Once the shutters reached the top, we piled into WED2B. We were greeted by a young assistant and she was really lovely. After I signed up on their tablet, I pulled out my tablet to show her the dresses I had fell in love with.
She began to look for the dresses and there were hundreds! I am not exaggerating, there must have been over 200 dresses at least!
The first dress she pulled out; I didn’t like the look of it but then I was told it was one of the dresses that I had saved in my favourites. So, I changed my mind and that was one of the dresses to try on.
A second dress was pulled out, and a third, and a fourth! With the assistant’s hands being full, she led us to the fitting rooms. There were about 10 or 12 changing rooms and each were spacious enough to fit me, in my wheelchair, my mum, my sister, my friend and the assistant!
I wanted to try both long and short dresses, as I have mentioned before I need to look at my feet to be able to walk a bit more confidently.
The assistant, Rebecca, unzipped the first dress bag and pulled out a long, puffy dress. Don’t ever ask me to describe wedding dresses as I am terrible!
It was mega puffy!
I raised my arms so Rebecca could place the dress over my head and then I could put my arms in the lacy sleeves.
Here is the first dress I tried on…
See what I mean?! Puffy!
Realistic for a wheelchair user? Definitely not! And what happened next confirmed that this dress would definitely not be the one.
If you can look closely at the mirror, you will be able to see that I am not sitting further back in my wheelchair. I hold my hands up and admit it was my fault, I forgot to shuffle myself back. I was too caught up in the moment.
Rebecca asked me to lean forward, so she could unlace the back, and as I did, I fell onto my knees. It did hurt but I tried to stay calm. “Lay me down” I said to Mum. Along with my friend, my sister was waiting behind the curtain, they laid me down and straightened out my legs.
I was in shock; I did shake a little. I laid on my side and tears filled my eyes. So many thoughts were racing through my mind.
Does this mean I won’t be able to get married? Is this trying to tell me that I am not meant to get married?
After a few minutes, I sat myself up and everyone helped to take the dress off. Once I finally calmed down, I shuffled myself so I was sitting with my back to my wheelchair.
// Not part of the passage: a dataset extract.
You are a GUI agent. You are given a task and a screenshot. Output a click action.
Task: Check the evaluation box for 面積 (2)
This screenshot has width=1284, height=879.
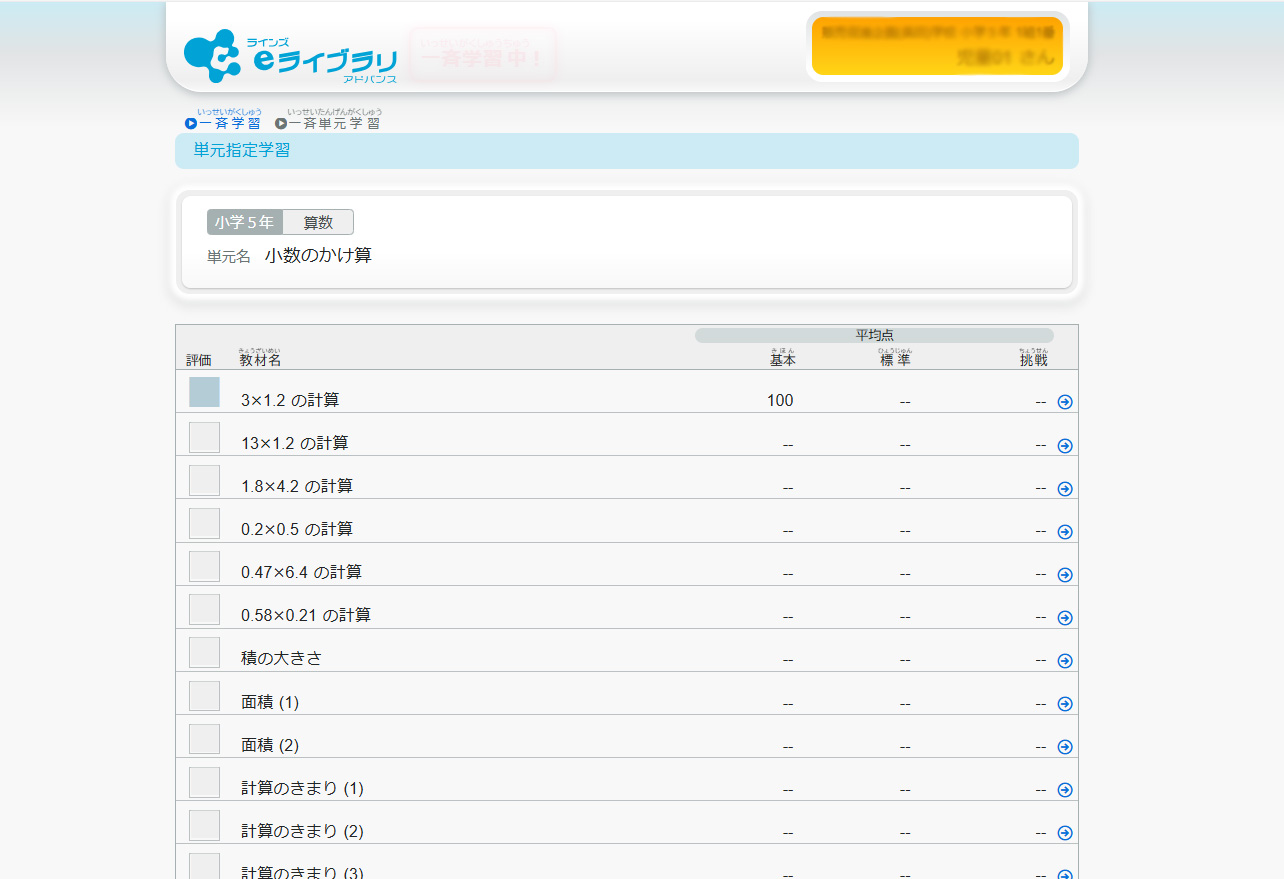tap(204, 739)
With Mum and my Sister stood beside me and my friend in front of me, they helped me to stand and then I could sit in my chair. Thankfully, my legs were strong enough to do this because I was worried for a few minutes, that I wouldn’t be able to get up.
Rebecca did ask if it was best to call the paramedics but we gratefully declined, I was OK just a bit emotional.
I didn’t want to waste any more time feeling sorry for myself so I asked, “Can I try on the next dress, please?”
Rebecca placed the wedding dress back in the bag and unzipped the second
This was a short dress, with a lovely design.
I was still a bit tearful hence why I am looking away. I can’t stand or walk barefoot as it causes agonising pain so I have to wear trainers.
I liked this dress but didn’t love it enough to be the one.
So, off came the dress, placed back in the bag and onto the 3rd dress.
This was the dress that I had mentioned earlier, not liking the look of it but once Rebecca pulled the dress out of the bag, it just looked different.
Once I had the dress on, even without looking in the mirror, I felt that this dress was the one. It just felt right. It felt like it was my dress.
I’m not going to include a picture of the dress now, am I? Don’t want to spoil anything!
You will have to wait until September!